What to work on:
Can you render every line of the data below as a JSON list of strings, one string per line, with blank lines left out?
[Exercise material Boundary: Start]
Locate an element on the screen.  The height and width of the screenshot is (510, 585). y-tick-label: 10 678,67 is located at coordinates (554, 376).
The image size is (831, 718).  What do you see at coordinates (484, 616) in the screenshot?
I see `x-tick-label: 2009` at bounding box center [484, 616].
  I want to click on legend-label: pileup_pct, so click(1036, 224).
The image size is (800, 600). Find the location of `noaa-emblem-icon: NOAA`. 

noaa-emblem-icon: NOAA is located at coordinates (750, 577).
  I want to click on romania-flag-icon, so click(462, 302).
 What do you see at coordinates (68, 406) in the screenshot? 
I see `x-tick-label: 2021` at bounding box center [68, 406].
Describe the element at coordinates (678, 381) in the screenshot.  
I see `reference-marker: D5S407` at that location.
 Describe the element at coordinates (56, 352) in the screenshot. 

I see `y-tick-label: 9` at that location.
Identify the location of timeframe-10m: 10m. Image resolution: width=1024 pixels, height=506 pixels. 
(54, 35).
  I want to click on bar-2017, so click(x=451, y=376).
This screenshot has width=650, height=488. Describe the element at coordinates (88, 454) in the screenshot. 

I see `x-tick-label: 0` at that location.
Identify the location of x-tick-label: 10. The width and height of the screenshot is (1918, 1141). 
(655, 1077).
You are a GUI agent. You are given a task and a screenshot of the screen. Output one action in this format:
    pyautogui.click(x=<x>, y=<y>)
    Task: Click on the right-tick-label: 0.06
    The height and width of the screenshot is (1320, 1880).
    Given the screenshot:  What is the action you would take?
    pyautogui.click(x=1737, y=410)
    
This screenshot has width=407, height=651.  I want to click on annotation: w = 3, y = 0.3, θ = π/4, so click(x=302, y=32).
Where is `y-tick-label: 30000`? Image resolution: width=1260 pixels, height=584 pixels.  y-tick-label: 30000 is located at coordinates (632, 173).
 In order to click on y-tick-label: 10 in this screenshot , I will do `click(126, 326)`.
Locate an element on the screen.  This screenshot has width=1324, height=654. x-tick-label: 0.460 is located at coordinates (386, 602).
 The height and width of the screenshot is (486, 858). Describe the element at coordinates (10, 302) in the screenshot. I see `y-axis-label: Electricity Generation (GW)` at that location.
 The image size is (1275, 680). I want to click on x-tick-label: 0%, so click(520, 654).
[Exercise material Boundary: End]
Exercise output:
[
  "Locate an element on the screen.  The height and width of the screenshot is (510, 585). y-tick-label: 10 678,67 is located at coordinates (554, 376).",
  "The image size is (831, 718).  What do you see at coordinates (484, 616) in the screenshot?",
  "I see `x-tick-label: 2009` at bounding box center [484, 616].",
  "  I want to click on legend-label: pileup_pct, so click(1036, 224).",
  "The image size is (800, 600). Find the location of `noaa-emblem-icon: NOAA`. ",
  "noaa-emblem-icon: NOAA is located at coordinates (750, 577).",
  "  I want to click on romania-flag-icon, so click(462, 302).",
  " What do you see at coordinates (68, 406) in the screenshot? ",
  "I see `x-tick-label: 2021` at bounding box center [68, 406].",
  "Describe the element at coordinates (678, 381) in the screenshot.  ",
  "I see `reference-marker: D5S407` at that location.",
  " Describe the element at coordinates (56, 352) in the screenshot. ",
  "I see `y-tick-label: 9` at that location.",
  "Identify the location of timeframe-10m: 10m. Image resolution: width=1024 pixels, height=506 pixels. ",
  "(54, 35).",
  "  I want to click on bar-2017, so click(x=451, y=376).",
  "This screenshot has width=650, height=488. Describe the element at coordinates (88, 454) in the screenshot. ",
  "I see `x-tick-label: 0` at that location.",
  "Identify the location of x-tick-label: 10. The width and height of the screenshot is (1918, 1141). ",
  "(655, 1077).",
  "You are a GUI agent. You are given a task and a screenshot of the screen. Output one action in this format:",
  "    pyautogui.click(x=<x>, y=<y>)",
  "    Task: Click on the right-tick-label: 0.06",
  "    The height and width of the screenshot is (1320, 1880).",
  "    Given the screenshot:  What is the action you would take?",
  "    pyautogui.click(x=1737, y=410)",
  "This screenshot has width=407, height=651.  I want to click on annotation: w = 3, y = 0.3, θ = π/4, so click(x=302, y=32).",
  "Where is `y-tick-label: 30000`? Image resolution: width=1260 pixels, height=584 pixels.  y-tick-label: 30000 is located at coordinates (632, 173).",
  " In order to click on y-tick-label: 10 in this screenshot , I will do `click(126, 326)`.",
  "Locate an element on the screen.  This screenshot has width=1324, height=654. x-tick-label: 0.460 is located at coordinates (386, 602).",
  " The height and width of the screenshot is (486, 858). Describe the element at coordinates (10, 302) in the screenshot. I see `y-axis-label: Electricity Generation (GW)` at that location.",
  " The image size is (1275, 680). I want to click on x-tick-label: 0%, so click(520, 654)."
]